Moreover, there is also known an image reading apparatus of a simple structure which allows reading of a film image. In this device, a fluorescent lamp is used as the light source, and a light controlling filter for controlling the ratio in the amount of light between component colors of light irradiated on the photographic film, and a light diffusion box which diffuses light to be irradiated on the photographic film so as to alleviate nonuniformity of the amount of light are not provided. As a result, light from the light source is directly irradiated on the photographic film. This image reading apparatus is used to simply read a film image and does not allow highly accurate reading of a film image.

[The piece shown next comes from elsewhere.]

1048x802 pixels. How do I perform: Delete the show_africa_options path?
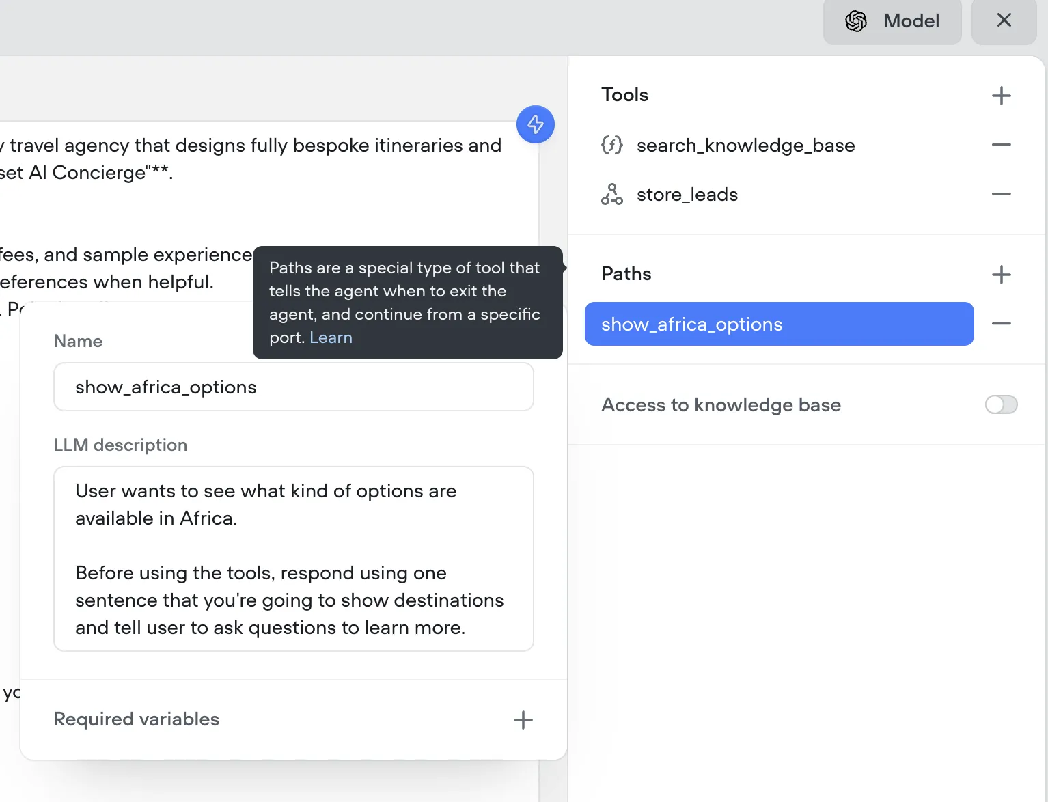pyautogui.click(x=1001, y=324)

In addition, Japanese Patent Application Laid-Open (JP-A) Nos. 6-242521 and 6-242522 each disclose an image reading apparatus structured in such a manner that a pre-scan section in which a film image is preliminarily and roughly read by a line CCD and a fine-scan section in which a film image is read by the line CCD at a high resolution are disposed parallel to each other along a direction in which an elongated photographic film is conveyed, and a gradation conversion condition is prepared based on pre-scan image data obtained by reading the film image in the pre-scan section, and further, gradation conversion is effected for fine-scan image data obtained by reading the film image in the fine-scan section in accordance with the gradation conversion condition.

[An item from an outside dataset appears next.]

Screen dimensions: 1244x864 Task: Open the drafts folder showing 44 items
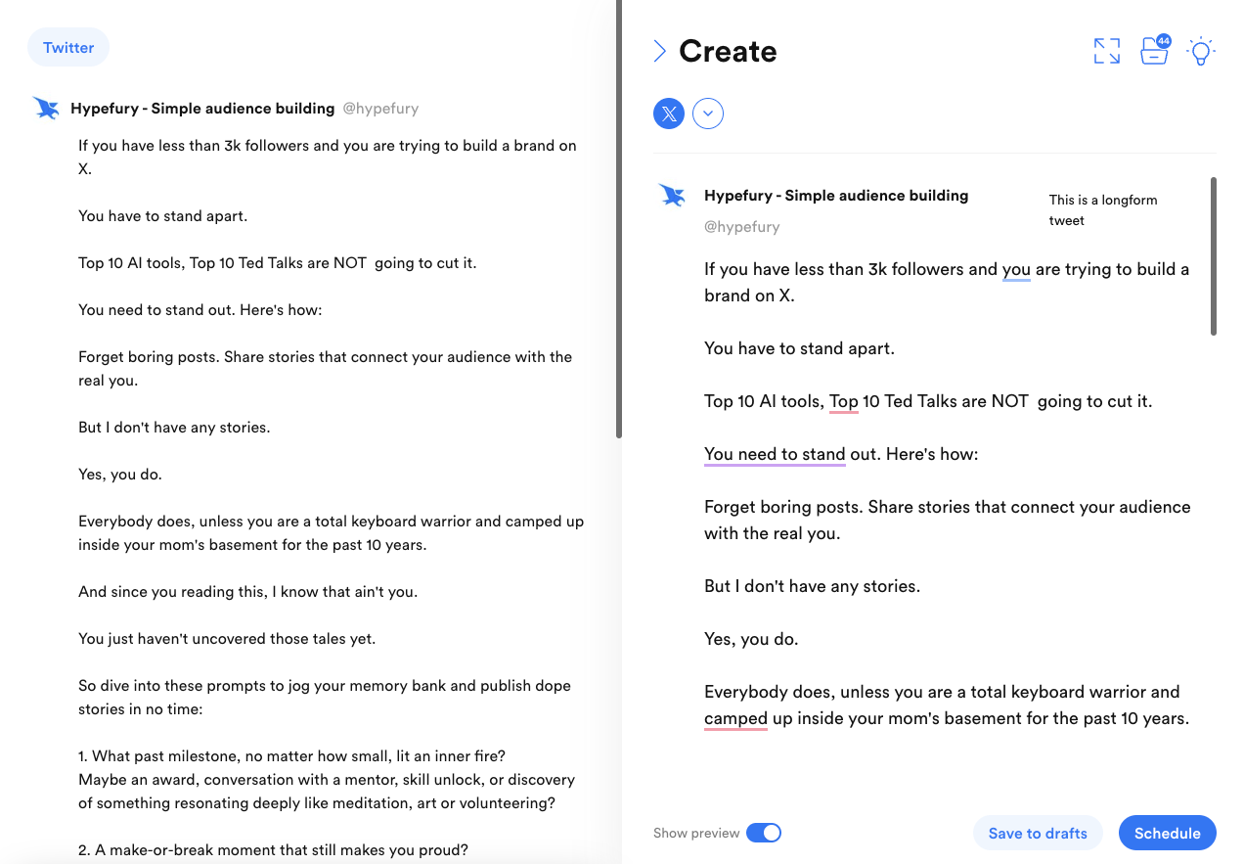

However, in the above-described structure, it is necessary that two sets of optical components including a line CCD, a light source, and an imaging lens be provided, and therefore, there arise problems in that the cost therefor increases and the structure becomes complicated. Further, in the above-described image reading apparatus, in consideration of a resolution for image reading required for the fine-scan section, a time required for a process effected based on the pre-scan image data, and the like, the resolution for image reading in the fine-scan section needs to be about ten times that for image reading in the pre-scan section. For this reason, it is necessary that the conveying speed of the photographic film in the pre-scan section and the conveying speed of the photographic film in the fine-scan section widely differ from each other and that a film buffer be provided between the pre-scan section and the fine-scan section so as to eliminate the difference in the conveying speed of the photographic film. The film buffer also causes complication of the structure.
Further, the position where the film image is recorded on the photographic film is not fixed. Accordingly, in the above-described structure, reading of the film image is effected in such a manner that a position where the film image is recorded is sequentially determined by an image plane detecting sensor while conveying the photographic film, and determination of the image recorded position and reading of the film image are effected concurrently. For this reason, it is necessary that the conveying speed of the photographic film be made relatively low. As a result, there also arises a problem in that the film image cannot be read at high speed.